TASK ITEM: How many lines in these entries contain the string "sidebar"? Reply with the number alone.

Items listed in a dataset
___

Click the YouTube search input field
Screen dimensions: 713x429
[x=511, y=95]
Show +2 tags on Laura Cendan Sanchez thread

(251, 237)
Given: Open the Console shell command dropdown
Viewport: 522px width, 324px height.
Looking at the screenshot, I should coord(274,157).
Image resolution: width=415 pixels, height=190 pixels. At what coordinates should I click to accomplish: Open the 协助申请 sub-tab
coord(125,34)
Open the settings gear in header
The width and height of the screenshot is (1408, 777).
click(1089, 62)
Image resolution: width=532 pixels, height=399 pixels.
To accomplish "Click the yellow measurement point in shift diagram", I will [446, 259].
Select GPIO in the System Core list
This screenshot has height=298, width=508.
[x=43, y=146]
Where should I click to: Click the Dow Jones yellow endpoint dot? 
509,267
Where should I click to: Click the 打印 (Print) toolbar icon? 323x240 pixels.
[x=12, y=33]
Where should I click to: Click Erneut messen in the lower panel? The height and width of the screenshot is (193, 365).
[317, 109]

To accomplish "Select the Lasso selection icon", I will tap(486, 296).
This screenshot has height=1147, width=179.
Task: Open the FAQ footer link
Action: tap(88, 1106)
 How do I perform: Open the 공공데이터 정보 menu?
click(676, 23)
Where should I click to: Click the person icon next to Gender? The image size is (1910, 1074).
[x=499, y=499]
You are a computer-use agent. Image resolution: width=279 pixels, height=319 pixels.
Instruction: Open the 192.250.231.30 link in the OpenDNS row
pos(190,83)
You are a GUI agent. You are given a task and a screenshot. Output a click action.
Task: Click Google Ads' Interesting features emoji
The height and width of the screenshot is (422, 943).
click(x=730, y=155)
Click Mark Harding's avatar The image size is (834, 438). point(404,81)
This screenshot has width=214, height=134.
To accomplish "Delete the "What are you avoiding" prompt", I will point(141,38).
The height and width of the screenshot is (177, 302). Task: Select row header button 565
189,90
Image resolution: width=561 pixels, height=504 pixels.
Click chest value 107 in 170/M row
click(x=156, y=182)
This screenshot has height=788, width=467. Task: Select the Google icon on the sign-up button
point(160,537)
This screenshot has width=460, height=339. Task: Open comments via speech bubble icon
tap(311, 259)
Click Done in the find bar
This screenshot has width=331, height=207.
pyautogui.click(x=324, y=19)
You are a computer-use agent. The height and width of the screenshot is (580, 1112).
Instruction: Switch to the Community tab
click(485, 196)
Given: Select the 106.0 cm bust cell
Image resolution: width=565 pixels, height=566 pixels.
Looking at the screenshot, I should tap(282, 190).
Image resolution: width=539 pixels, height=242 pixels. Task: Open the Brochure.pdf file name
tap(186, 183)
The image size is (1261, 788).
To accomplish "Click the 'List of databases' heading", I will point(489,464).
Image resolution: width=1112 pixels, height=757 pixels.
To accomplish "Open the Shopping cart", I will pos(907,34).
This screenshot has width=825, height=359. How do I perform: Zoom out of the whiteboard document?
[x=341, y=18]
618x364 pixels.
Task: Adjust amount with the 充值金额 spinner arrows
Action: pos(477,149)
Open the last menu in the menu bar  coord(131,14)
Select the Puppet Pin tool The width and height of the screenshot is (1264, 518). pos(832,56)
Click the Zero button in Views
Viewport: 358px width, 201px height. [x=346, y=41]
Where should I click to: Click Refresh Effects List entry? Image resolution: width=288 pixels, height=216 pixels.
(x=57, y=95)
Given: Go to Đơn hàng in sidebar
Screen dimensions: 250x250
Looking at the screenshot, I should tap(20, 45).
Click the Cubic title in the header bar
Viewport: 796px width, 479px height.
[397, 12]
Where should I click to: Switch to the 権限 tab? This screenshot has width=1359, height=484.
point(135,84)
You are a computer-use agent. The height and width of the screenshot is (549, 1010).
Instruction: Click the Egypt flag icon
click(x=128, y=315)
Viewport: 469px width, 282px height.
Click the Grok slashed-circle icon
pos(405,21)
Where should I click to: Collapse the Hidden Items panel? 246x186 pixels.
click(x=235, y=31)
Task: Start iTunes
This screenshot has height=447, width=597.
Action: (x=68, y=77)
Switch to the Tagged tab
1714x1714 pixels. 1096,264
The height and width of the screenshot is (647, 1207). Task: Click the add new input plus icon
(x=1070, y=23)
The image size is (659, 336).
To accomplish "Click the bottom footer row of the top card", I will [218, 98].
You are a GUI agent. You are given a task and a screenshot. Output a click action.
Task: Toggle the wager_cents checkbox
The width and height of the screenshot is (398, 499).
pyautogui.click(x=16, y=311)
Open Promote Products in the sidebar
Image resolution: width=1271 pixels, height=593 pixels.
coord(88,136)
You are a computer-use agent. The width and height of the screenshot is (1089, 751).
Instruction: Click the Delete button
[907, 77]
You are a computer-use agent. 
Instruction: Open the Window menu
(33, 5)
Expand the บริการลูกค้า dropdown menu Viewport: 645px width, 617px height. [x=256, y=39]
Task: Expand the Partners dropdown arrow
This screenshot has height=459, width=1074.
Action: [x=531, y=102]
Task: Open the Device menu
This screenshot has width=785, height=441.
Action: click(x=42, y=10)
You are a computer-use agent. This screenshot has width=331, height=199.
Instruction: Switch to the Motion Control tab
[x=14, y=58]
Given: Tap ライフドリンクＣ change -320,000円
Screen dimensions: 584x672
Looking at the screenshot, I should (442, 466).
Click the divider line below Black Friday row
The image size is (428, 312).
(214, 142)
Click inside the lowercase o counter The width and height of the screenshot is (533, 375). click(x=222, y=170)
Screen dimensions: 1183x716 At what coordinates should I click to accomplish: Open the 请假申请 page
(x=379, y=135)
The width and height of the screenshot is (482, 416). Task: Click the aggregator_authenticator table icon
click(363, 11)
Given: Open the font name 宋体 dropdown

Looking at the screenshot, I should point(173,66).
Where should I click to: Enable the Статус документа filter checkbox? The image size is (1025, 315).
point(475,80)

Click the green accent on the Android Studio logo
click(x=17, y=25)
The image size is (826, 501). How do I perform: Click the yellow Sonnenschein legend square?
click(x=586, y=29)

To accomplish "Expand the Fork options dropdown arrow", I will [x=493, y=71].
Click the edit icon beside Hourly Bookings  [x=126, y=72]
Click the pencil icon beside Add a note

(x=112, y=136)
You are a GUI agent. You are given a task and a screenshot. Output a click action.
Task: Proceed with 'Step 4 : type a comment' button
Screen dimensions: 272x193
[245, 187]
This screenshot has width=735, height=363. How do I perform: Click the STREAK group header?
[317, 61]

___

REPLY TO THE TASK: 2